# [Description of the task]
Could you change "chevron-left-icon" to "arrow-left-icon" and give the records again, starting at the first line and ending at the line that contains "center [37, 345].", with everything else unchanged?

# [Information given]

* * * * * * * * *

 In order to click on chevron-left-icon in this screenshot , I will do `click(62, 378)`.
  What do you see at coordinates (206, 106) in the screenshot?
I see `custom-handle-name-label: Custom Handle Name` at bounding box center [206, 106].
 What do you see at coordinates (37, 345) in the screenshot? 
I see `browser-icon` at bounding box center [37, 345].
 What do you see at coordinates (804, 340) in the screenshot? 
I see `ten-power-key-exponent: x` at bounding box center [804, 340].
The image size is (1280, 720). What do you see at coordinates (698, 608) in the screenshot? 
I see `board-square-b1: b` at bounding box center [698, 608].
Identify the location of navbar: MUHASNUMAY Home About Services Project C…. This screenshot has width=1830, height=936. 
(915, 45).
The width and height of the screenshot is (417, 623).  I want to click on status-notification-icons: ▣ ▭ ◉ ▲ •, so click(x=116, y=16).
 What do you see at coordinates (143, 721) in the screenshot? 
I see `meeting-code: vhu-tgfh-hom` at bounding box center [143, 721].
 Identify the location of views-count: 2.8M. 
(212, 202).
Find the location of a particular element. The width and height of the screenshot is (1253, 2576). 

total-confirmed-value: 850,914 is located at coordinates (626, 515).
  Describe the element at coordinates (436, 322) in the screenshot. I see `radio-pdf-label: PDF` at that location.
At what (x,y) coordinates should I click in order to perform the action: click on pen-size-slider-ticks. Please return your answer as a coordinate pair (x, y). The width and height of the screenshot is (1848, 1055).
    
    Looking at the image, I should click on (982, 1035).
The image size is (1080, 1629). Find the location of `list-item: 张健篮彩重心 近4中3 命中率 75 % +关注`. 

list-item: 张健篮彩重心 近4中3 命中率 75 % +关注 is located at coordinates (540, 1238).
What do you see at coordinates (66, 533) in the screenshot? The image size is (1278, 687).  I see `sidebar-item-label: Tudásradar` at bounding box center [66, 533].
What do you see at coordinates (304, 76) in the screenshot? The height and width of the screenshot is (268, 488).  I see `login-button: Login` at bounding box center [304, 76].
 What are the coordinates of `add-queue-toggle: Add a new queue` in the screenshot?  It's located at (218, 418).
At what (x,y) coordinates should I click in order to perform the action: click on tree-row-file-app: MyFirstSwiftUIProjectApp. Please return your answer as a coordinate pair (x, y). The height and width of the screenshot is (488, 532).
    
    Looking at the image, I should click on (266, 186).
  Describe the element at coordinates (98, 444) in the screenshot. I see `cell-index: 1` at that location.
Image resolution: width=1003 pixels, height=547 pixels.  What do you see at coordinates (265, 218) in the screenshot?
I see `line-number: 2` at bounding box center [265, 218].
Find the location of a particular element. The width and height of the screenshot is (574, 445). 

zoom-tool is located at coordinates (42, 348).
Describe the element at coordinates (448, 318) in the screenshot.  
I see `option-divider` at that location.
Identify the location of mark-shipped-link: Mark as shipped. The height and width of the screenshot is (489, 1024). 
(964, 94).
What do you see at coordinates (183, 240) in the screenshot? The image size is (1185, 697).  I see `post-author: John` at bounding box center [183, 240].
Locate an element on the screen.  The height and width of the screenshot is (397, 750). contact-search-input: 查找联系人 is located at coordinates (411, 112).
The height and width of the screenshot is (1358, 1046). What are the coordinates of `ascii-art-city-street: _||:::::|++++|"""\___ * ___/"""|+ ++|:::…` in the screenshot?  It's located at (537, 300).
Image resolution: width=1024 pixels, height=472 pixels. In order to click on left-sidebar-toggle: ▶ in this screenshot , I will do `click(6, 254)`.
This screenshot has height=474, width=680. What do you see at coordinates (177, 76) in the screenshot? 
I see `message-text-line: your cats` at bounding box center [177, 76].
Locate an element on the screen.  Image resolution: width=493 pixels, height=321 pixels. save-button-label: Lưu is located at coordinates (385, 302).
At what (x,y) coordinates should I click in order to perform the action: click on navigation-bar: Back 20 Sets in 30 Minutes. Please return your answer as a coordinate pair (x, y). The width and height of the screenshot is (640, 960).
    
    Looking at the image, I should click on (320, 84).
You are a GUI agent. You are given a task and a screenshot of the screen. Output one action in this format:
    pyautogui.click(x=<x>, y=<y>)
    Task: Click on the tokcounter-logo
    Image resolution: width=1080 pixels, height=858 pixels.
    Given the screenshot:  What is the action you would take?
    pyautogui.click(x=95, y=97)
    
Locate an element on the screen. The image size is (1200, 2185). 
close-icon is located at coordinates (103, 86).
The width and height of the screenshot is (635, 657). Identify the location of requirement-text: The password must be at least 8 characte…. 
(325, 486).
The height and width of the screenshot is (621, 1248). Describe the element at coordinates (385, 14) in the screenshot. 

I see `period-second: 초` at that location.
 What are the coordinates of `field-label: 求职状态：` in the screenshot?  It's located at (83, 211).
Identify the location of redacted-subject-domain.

* * * * * * * * *

# [Response box]
 In order to click on arrow-left-icon in this screenshot , I will do `click(62, 378)`.
  What do you see at coordinates (206, 106) in the screenshot?
I see `custom-handle-name-label: Custom Handle Name` at bounding box center [206, 106].
 What do you see at coordinates (37, 345) in the screenshot? 
I see `browser-icon` at bounding box center [37, 345].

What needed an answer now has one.